关键词 ：岩石力学, 油页岩, 孔裂隙通道, 热解破裂, 结构演化

Abstract：In order to study the effect of temperature and pressure on the pyrolysis characteristics of oil shale，12 hours of pyrolytic reaction experiments were conducted on cylindrical oil shale samples of 14 mm in length and 7 mm in diameter under the temperature from 300 ℃–600 ℃ and pressure 5–15 MPa. The X-ray micro computed tomography，mercury intrusion porosimetry and scanning electron microscope were used to investigate the variation of pore and fracture structures. The results show that temperature is the most important factor in changing the structures of oil shale. With the increasing of temperature，the pyrolytic cracking intensifies progressively.
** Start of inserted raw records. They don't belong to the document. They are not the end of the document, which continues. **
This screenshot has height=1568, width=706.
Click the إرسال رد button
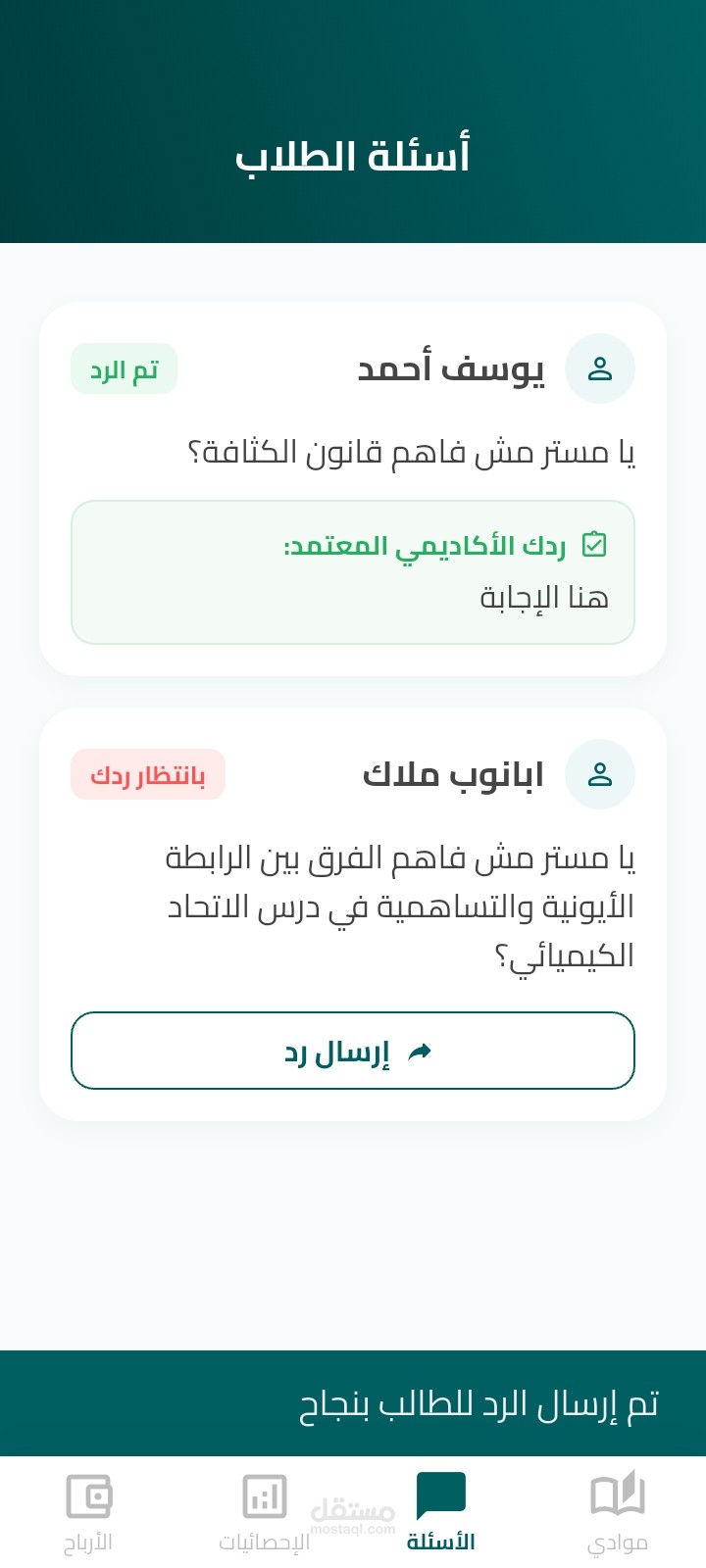click(353, 1051)
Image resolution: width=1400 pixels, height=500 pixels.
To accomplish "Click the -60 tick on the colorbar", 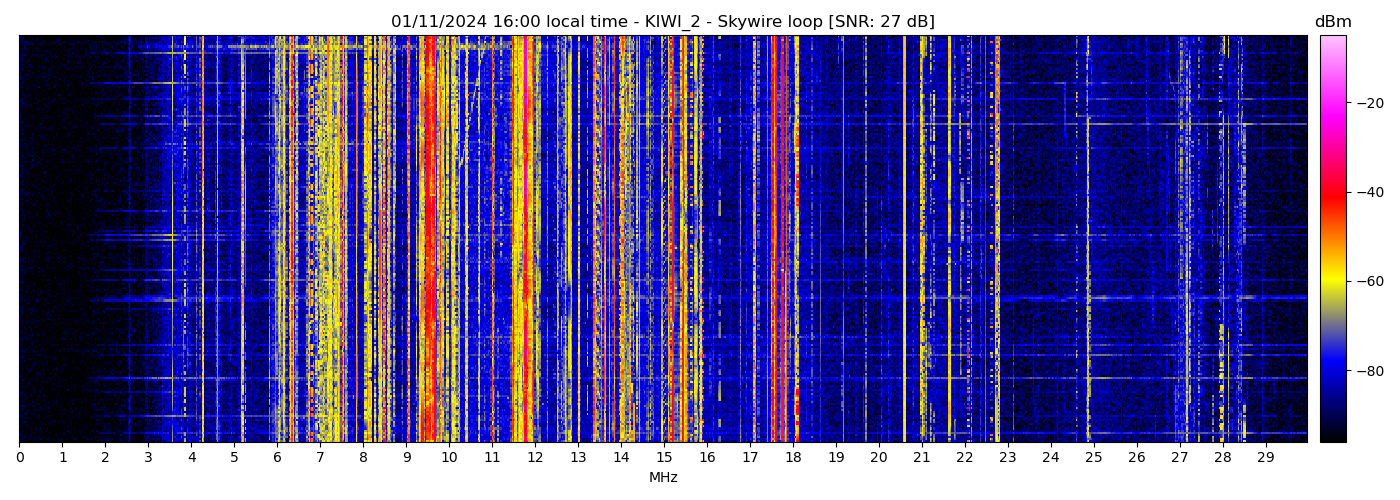I will click(1370, 281).
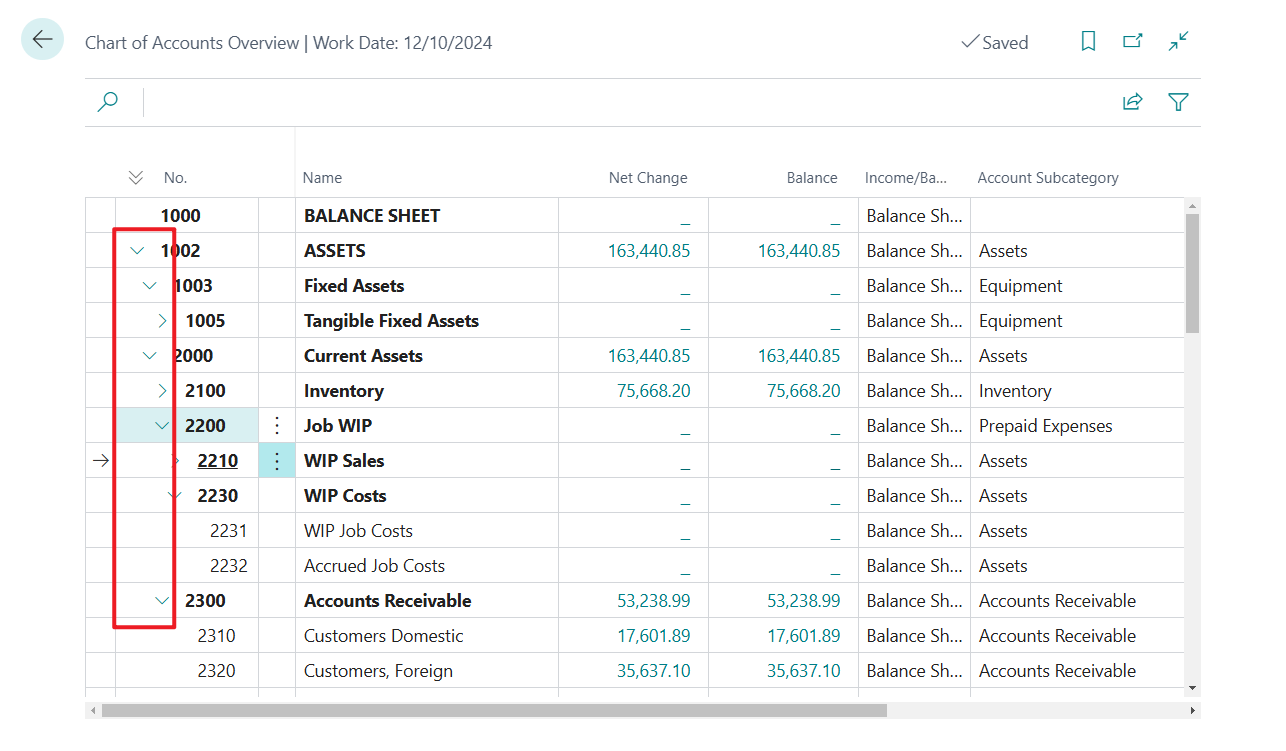Collapse the page with the inward arrows icon
Screen dimensions: 1286x751
pyautogui.click(x=1178, y=41)
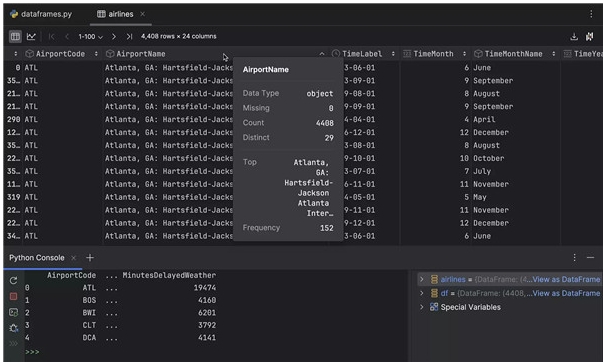Close the airlines tab
The image size is (603, 364).
142,14
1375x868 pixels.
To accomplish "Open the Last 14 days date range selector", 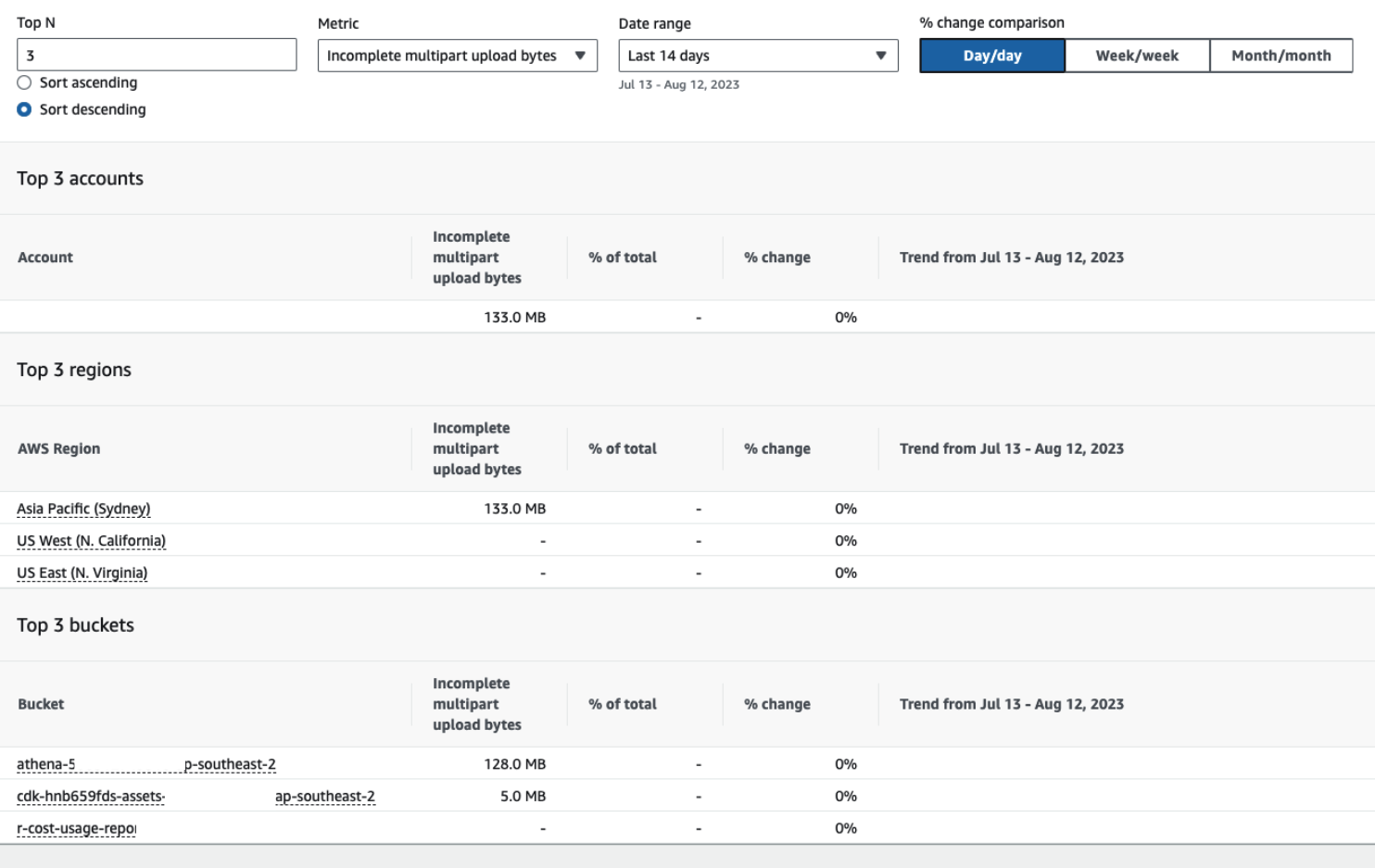I will click(758, 56).
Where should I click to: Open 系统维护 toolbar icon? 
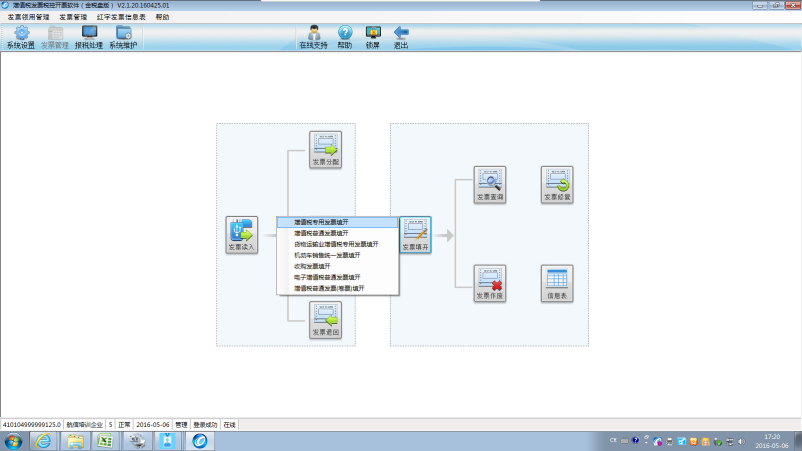[123, 37]
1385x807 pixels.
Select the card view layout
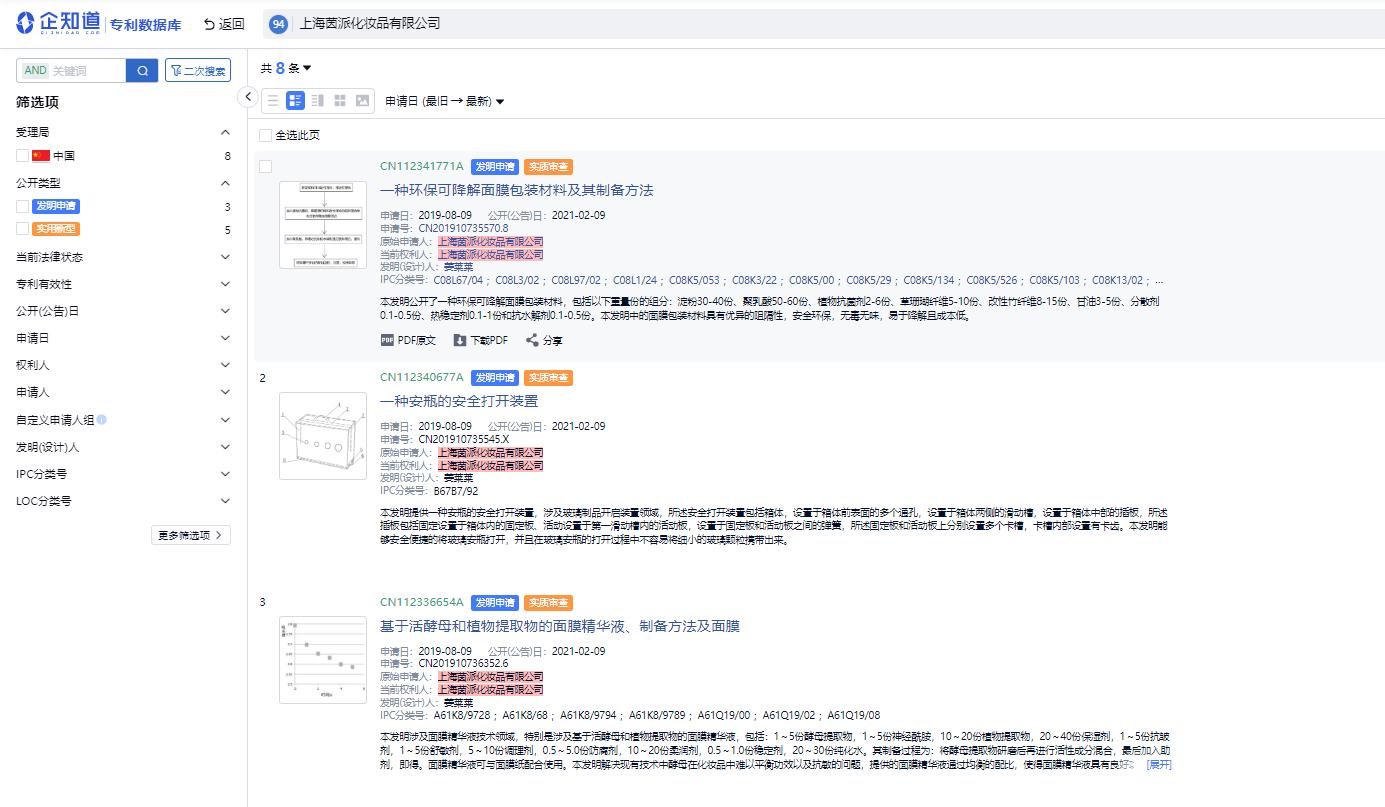click(296, 100)
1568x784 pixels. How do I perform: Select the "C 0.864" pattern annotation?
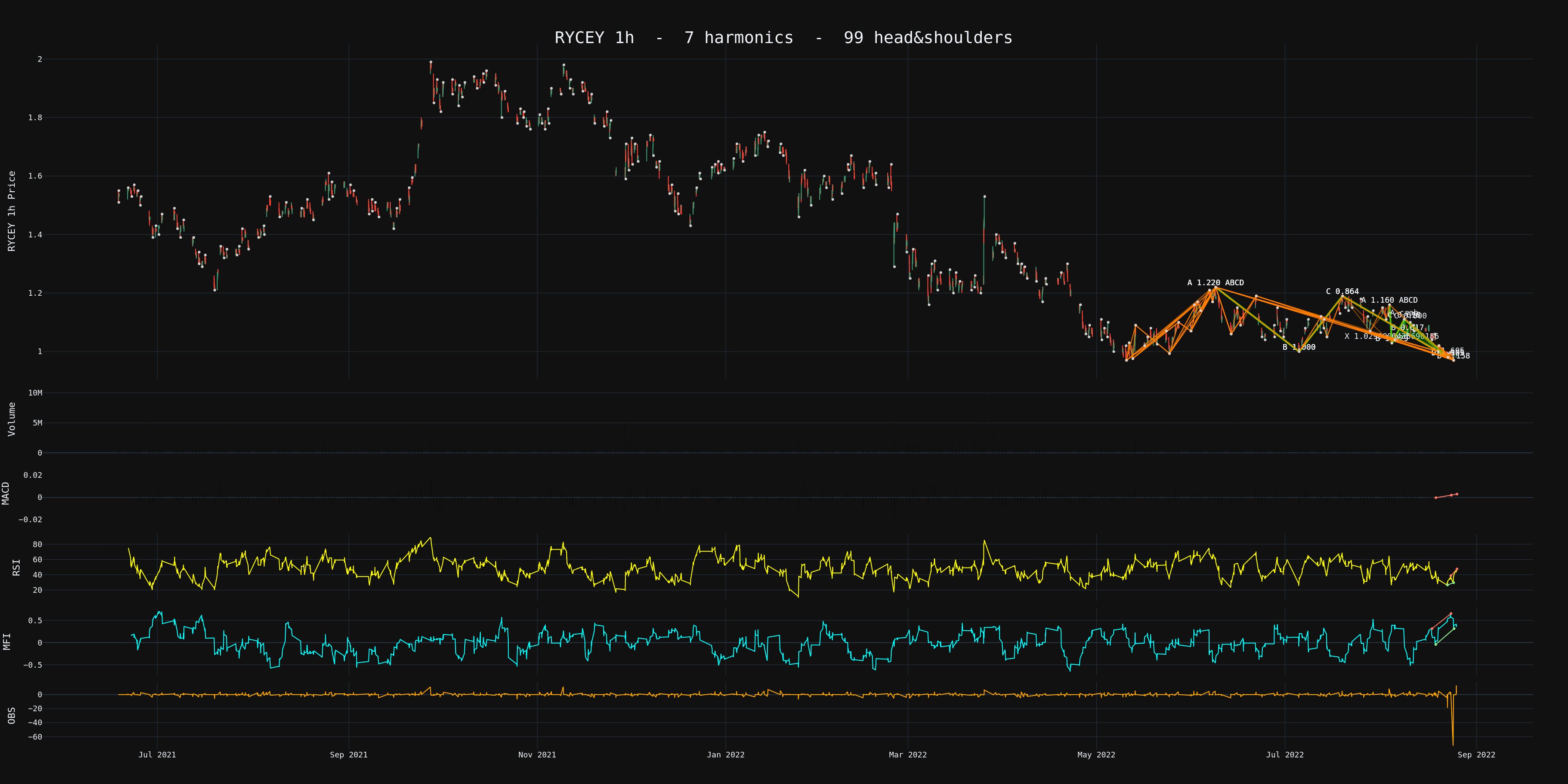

The total pore volume and porosity both increase gradually，especially in the range of 300 ℃ to 400 ℃. With the increasing in temperature，the transition pores expand and interconnect to each other，forming larger pores. As a result，the proportions of transition pore and mesopore increases gradually. The fractures of different scales are generated，and the number of fractures increases continuously. The fracture area density of big fracture at 600 ℃ is 8.1 times as high as that at 300 ℃. To a certain extent，the increasing of the external pressure and thermal stress caused by pyrolysis act together to promote the expansion of the original crack and the birth of new cracks，which results in the increasing in the total pore volume and the number of fractures. The porosity and fracture area density reach the maximum at the pressure of 15 MPa，and the maximum porosity is 51.6%. The pyrolytic cracking of oil shale is affected by the thermal stress due to the expansion of mineral particles and pyrolysis of kerogen. The coupling of temperature and pressure increases the degree of pyrolytic cracking and also promotes the generation，expansion and development of pore and fractures.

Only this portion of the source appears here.